Ryan Yates, director of congressional relations for American Farm Bureau, said if the endangered species designation does occur it would be devastating to the agricultural industry.

He said the endangered listing status of the spotted owl devastated the timber industry in California in the early 1990s.

“And if you look at these single species that are out there, the lesser prairie chicken has the potential to devastate the ag industry, just like we’ve seen the spotted owl devastate the timber industry,” Yates said.

He said it isn’t clear whether the rebound in the chickens’ population will matter to the U.S. Fish and Wildlife Service, but agreed with Sipes that it isn’t likely to result in the species coming off the list. He said the listing of shouldn’t have happened in the first place.

“We did not need to list the chicken. We didn’t. We had state and local conservation efforts in place, landowner participation,” Yates said. “Those conservation efforts, had they been maintained at the state and local level, we would have seen continued conservation efforts leading to increases in the population.”

He said the Endangered Species Act (ESA), which was enacted in 1973, is ineffective at what it’s designed for — the recovery of endangered species.

“Forty-two years we’ve had this law in place, we’ve seen less than 2 percent of the roughly 1,600 species that have been listed actually recovered and pulled off the list,” Yates said, adding that it takes a great deal of effort to get a species removed from the list even when its population is on the rebound.

Sipes said the threatened listing already has resulted in impacts to oil and gas, which many smaller counties in southwest Kansas rely on as the biggest portion of its tax base.

He said reducing the impact of oil and gas development is something the Western Association of Fish and Wildlife Agencies (WAFWA) is proposing as part of its conservation efforts involving the lesser prairie chicken.

WAFWA is an association of 19 states and three Canadian provinces that looks for ways to keep the lesser prairie chicken and other threatened species off the endangered list.

Sipes said those who participate in the WAFWA plan can get an exemption for agricultural work and some oil and gas development within the areas inhabited by the lesser prairie chicken, but it comes at a high price.

“What happens is if an oil and gas rig starts to develop in a prime habitat area, they have to pay thousands of dollars to develop there. If they want to put in a wind generator there, they may have to pay as much as $800,000 to develop there, in the WAFWA plan,” Sipes said.

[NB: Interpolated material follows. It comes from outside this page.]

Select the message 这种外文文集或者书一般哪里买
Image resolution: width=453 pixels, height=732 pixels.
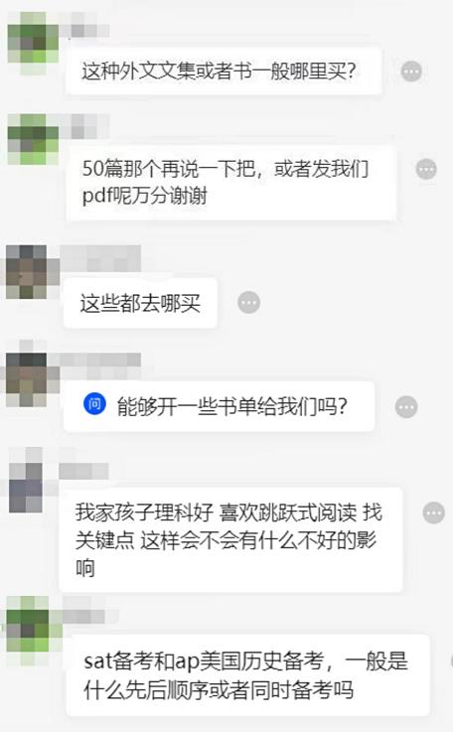(x=224, y=72)
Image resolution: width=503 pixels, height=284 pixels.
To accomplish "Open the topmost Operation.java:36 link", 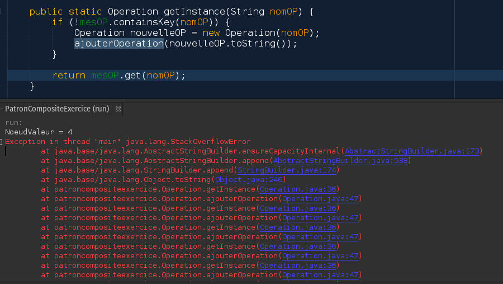I will (299, 189).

He said Farm Bureau has been developing its own stakeholder conservation strategy to help offset some of those economic effects. The plan is more balanced that allows farmers and ranchers to bid on habitat, but also costs the oil and gas companies less.

“We think our plan is a balanced plan, allowing for energy development to occur, primarily because we’re not charging so much,” he said.

He said the plan is still a work in progress, but that the hope is it will rewrite the rules about how endangered species are handled, and allow it to be handled by stakeholders instead of government or bureaucracies.

Sipes added it would be a non-profit that would include farmers, ranchers, oil and gas officials and wildlife groups.

"Everybody that's a stakeholder will be around the table, that's how we'll oversee it," he said.